Following the public release of DeepSeek’s R1 model, AI giant OpenAI has accused the Chinese AI firm of using OpenAI’s models to train its latest model, which DeepSeek claims was built for only £4.5 million ($5.6 million). Despite OpenAI’s objections, many users and industry insiders have criticised the firm for ‘double standards’, given OpenAI’s own contentious history of using copyrighted content without explicit permission to train its AI models.
What OpenAI Is Accusing DeepSeek Of
According to a report by Bloomberg, OpenAI and Microsoft—one of its backers—are investigating whether a group connected to a Chinese startup improperly utilised data produced by OpenAI’s technology to develop its AI model.
‘We know that groups in the PRC are actively working to use methods, including what’s known as distillation, to replicate advanced US AI models. We are aware of and reviewing indications that DeepSeek may have inappropriately distilled our models, and will share information as we know more,’ an OpenAI spokesperson said.
They added, ‘We take aggressive, proactive countermeasures to protect our technology and will continue working closely with the US government to protect the most capable models being built here.’
In a separate statement to the Financial Times, OpenAI also said it had found evidence linking DeepSeek to the practice of distillation—a technique commonly employed in AI development that involves extracting knowledge from more advanced models to train smaller ones.
Why OpenAI Is Accused of Double Standards?
Following OpenAI’s statement against DeepSeek, many online users—particularly those familiar with the AI industry—have described the firm’s actions as ‘hilarious’. This sentiment arises from OpenAI’s own controversial reputation for training its models on content obtained without securing proper permission from the original creators.
Notably, ChatGPT—OpenAI’s most popular AI service—relies on data formed through agreements with publishers such as Associated Press, Condé Nast, and News Corp. However, a previous report from The Information indicates that these publishers receive only around £802,720 ($1 million) per year for content used by ChatGPT.
As a result, several publishers have taken OpenAI to court. Earlier this year, The New York Times filed a lawsuit accusing the firm of copyright infringement, stating that it never granted ChatGPT the right to use its material. Meanwhile, additional complaints from multiple Indian publishers and Canadian organisations have also been made public, alleging copyright infringement by OpenAI.
Experts often argue that OpenAI ‘gets away’ with numerous legal complaints because the legal framework surrounding copyright infringement by AI models remains unclear.

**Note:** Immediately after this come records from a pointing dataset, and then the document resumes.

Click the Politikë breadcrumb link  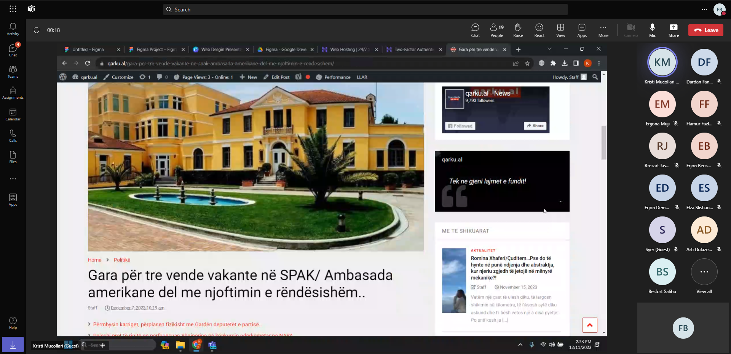pos(122,260)
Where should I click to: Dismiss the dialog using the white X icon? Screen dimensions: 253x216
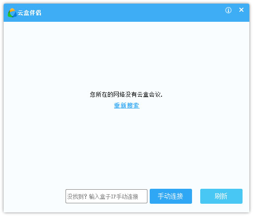pyautogui.click(x=241, y=10)
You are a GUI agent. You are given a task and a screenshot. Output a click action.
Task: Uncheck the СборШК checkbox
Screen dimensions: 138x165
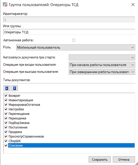click(6, 141)
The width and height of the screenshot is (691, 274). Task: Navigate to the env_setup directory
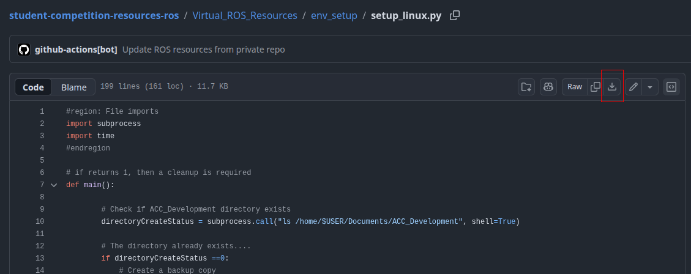(x=334, y=16)
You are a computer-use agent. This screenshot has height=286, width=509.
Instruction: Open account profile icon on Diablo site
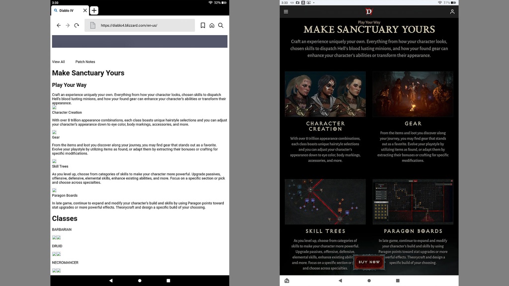pos(452,11)
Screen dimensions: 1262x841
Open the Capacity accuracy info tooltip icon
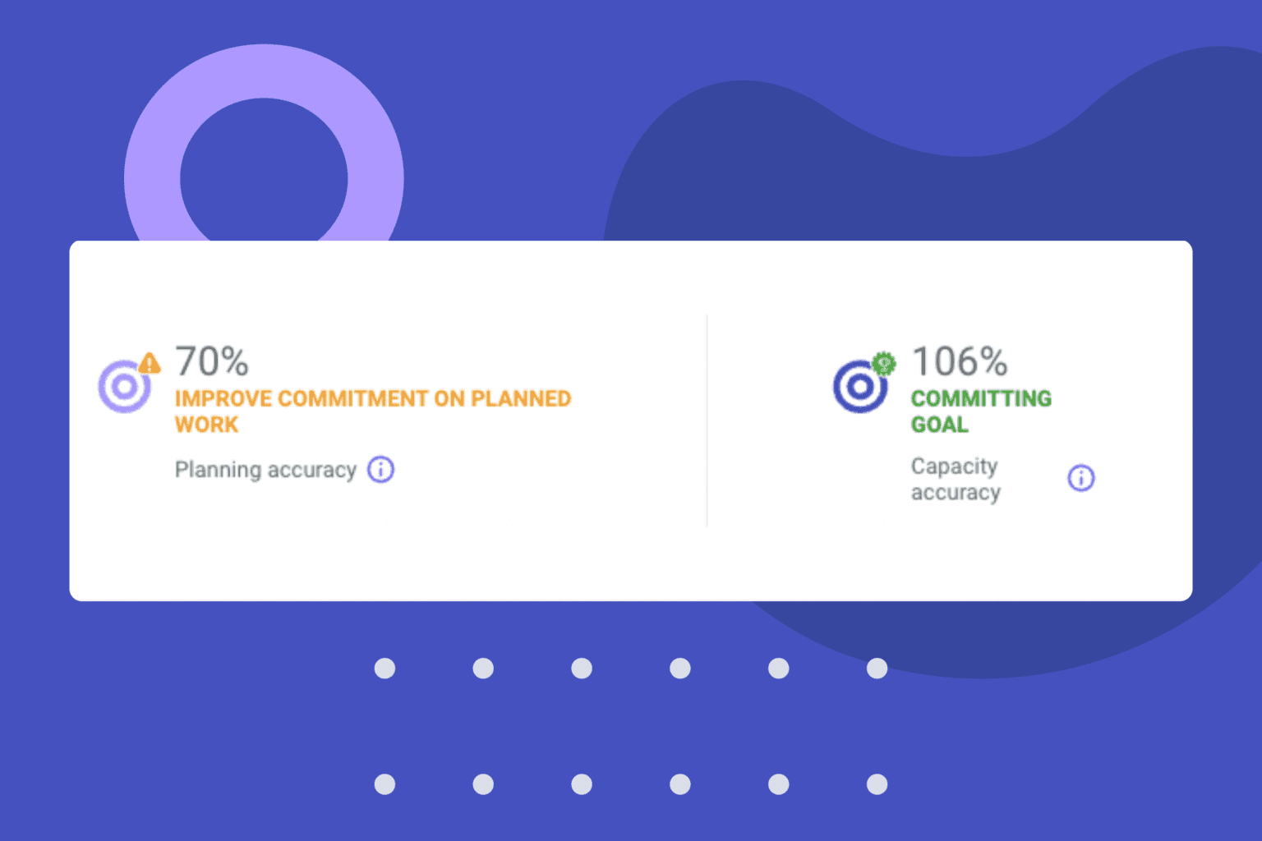1080,478
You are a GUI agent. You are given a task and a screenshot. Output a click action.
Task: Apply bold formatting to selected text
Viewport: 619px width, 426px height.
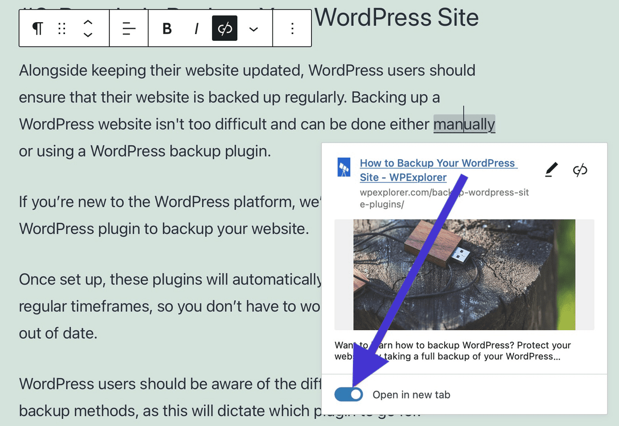pyautogui.click(x=167, y=29)
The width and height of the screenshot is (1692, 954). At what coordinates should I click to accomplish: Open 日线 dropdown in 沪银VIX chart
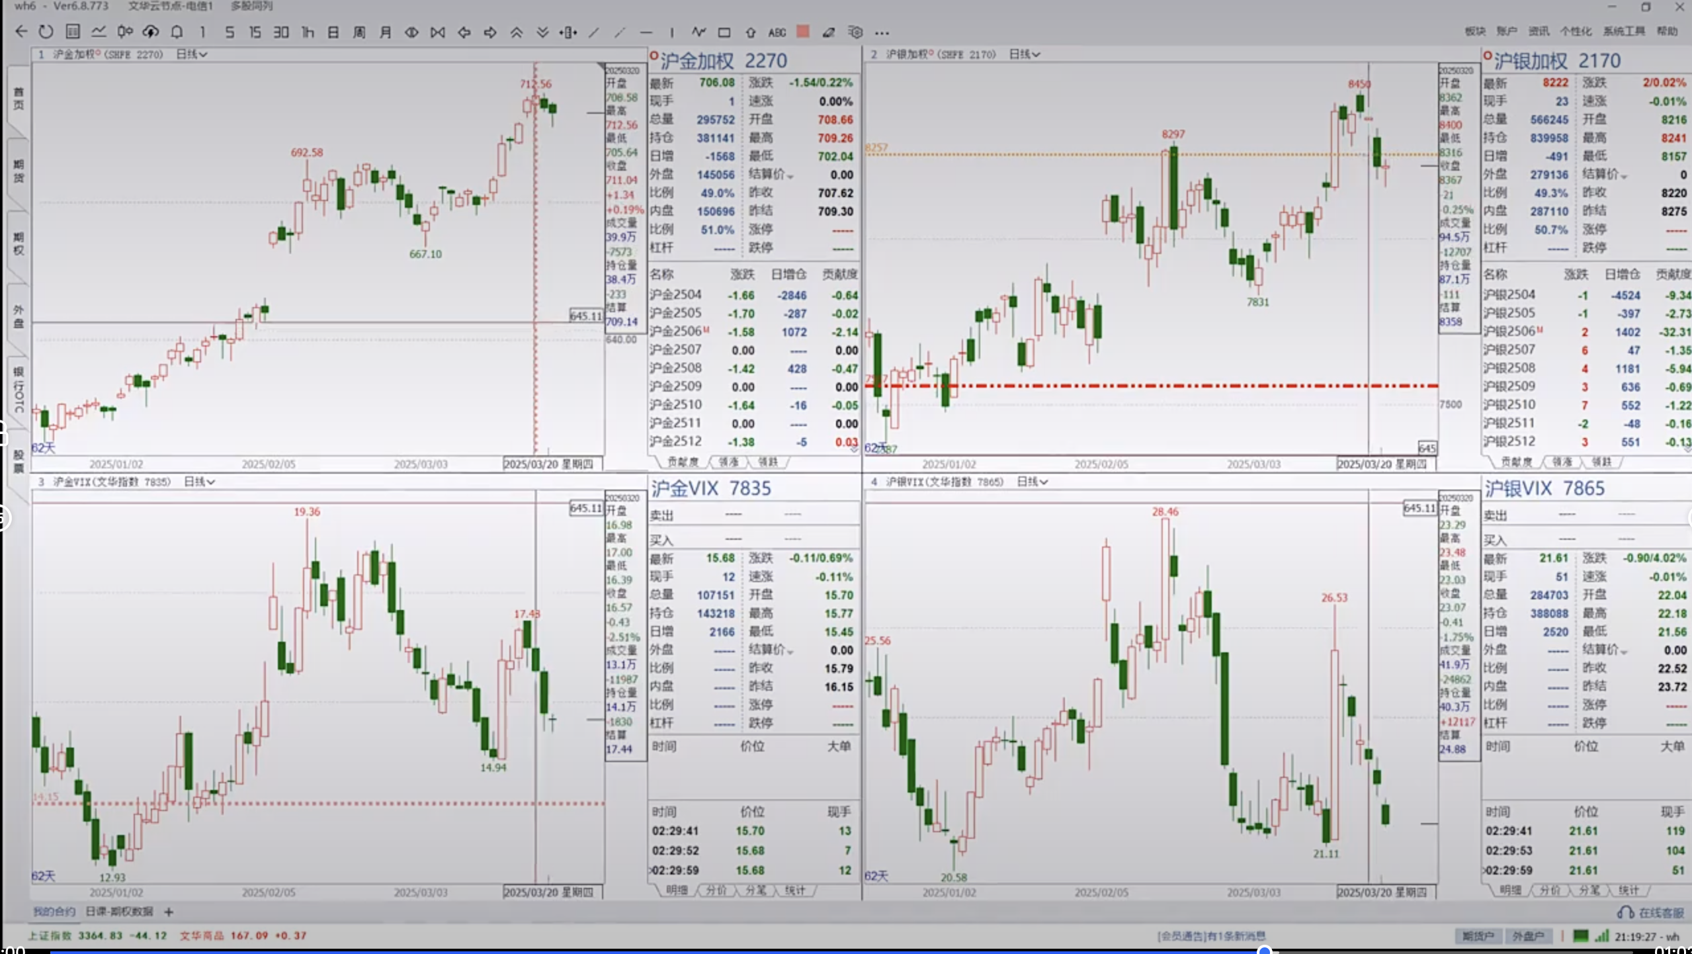[1032, 482]
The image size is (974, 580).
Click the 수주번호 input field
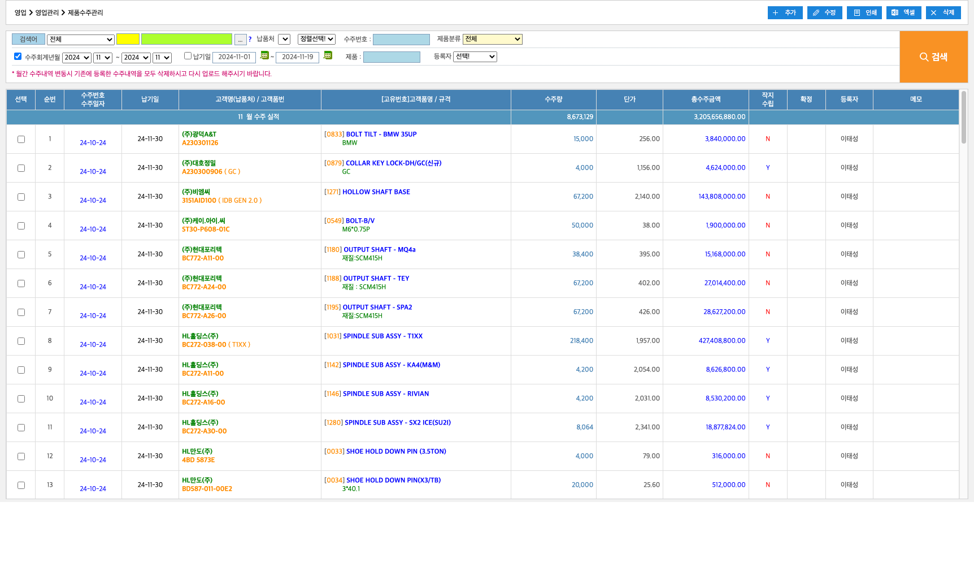[x=401, y=40]
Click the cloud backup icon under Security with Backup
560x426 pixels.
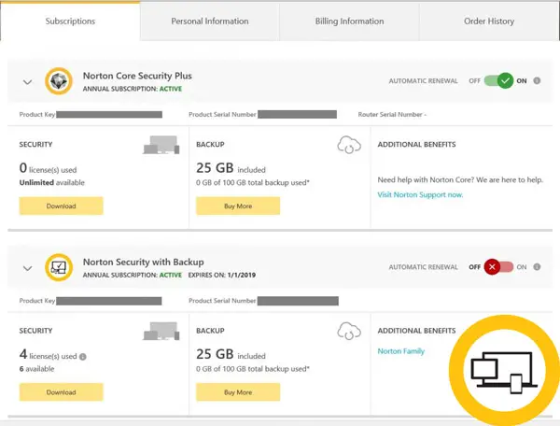point(349,330)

They therefore urge policymakers and government bodies to introduce regulations to address copyright infringement and ‘AI distillation’.
‘As the law on the intersection of AI and different bodies of IP is far from clear, at least in the context of copyright law, a practice is now developing where owners of datasets of copyrighted works license the works to companies that are developing generative AI systems, thus avoiding legal risk,’ said Dotan Oliar, a professor at the University of Virginia School of Law.
Rising Concerns on Copyright Infringement Amongst AI Models
The rapid advancement of artificial intelligence has sparked heightened apprehension regarding the use of copyrighted content without permission, particularly among creators in writing, visual arts, and music. AI models frequently require large volumes of data for training, often sourced from existing creative works—sometimes without obtaining consent from the original creators.
A prominent example involves artists Sarah Andersen, Kelly McKernan, and Karla Ortiz, who launched a class-action lawsuit against Stability AI, the developer of the AI image generator Stable Diffusion. The artists contend that their copyrighted works were used without their permission to train the model, resulting in AI outputs mimicking their unique artistic styles and potentially infringing their intellectual property rights.
In another instance, over 10,500 artists spanning multiple creative fields signed an open letter condemning the unlicensed use of their works to train AI models. The letter underscores the serious threat such practices pose to creators’ livelihoods and calls for ethical frameworks to govern AI usage in creative industries.
As AI technology continues to evolve, policymakers, developers, and the creative community are under growing pressure to craft clear guidelines that strike a balance between innovation and the protection of intellectual property rights. These measures include formulating ethical standards for AI training, ensuring greater transparency in data sourcing, and giving creators the tools and legal recourse to safeguard their work against unauthorised usage.